Brief: Could you rewrite the paragraph of the book group notes below that begins "A Catholic made the telling point" more briefly, keeping its main facts?

Selected extract:
The Book Group comprises a wide range of attitudes to religion – from practising Christians to those who view religion as a system of control that delivers riches and power for those at the top.
The practising Christians noted that there little of substance about the role of prayer in such a Conclave. Admittedly Lomeli had the religious consciousness and often resorted to prayer, but the content of his prayers was not shown. They were fairly confident Harris was an atheist, despite the subtle portrait of Lomeli.
A Catholic made the telling point that most recent Popes had been reluctant to take up the office, a world away from the author’s assumption that Cardinals behaved like Westminster politicians. Despite these disappointments they, like the rest, found the book a great page-turner of a political thriller. However, the book was really about politics, not religion.
On the other side, “The Vatican Map Room” thundered one of our atheists, “is more like a War Room than a Map Room”.

Source information:

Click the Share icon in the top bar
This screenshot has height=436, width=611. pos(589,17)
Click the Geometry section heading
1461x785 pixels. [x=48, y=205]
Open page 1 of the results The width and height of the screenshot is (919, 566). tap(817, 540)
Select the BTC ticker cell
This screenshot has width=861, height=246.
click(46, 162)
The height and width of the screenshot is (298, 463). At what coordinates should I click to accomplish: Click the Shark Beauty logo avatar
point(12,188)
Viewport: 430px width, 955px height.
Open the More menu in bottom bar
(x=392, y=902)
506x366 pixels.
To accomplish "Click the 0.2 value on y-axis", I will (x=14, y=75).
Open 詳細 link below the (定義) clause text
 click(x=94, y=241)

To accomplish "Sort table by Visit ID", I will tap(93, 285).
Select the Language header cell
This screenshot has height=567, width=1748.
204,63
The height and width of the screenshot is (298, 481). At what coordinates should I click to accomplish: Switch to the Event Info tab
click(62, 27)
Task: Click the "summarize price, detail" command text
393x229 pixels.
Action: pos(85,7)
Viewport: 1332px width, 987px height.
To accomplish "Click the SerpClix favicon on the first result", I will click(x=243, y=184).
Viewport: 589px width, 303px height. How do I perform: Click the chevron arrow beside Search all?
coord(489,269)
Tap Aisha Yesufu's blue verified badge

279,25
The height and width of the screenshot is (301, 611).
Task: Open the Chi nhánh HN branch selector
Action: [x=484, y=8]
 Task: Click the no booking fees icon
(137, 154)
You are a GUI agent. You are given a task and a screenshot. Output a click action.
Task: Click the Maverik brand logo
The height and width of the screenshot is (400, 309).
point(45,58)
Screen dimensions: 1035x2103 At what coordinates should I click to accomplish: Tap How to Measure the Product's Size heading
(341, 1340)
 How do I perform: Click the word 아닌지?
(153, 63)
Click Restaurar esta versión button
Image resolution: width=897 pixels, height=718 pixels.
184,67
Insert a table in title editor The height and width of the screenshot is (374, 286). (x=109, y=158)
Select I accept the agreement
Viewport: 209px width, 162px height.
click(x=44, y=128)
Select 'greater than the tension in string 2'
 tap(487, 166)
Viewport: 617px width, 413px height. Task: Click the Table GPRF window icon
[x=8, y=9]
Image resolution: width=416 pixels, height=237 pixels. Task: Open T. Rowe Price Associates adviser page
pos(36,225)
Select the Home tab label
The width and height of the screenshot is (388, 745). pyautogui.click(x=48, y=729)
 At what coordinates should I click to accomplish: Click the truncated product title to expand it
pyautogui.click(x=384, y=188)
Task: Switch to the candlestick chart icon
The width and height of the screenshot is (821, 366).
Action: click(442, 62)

Exercise result: A Catholic pointed out that most recent Popes were reluctant to take the office, unlike the author's assumption that Cardinals act like Westminster politicians. Despite these disappointments, they, like the rest, found the book a great political page-turner, though really about politics rather than religion.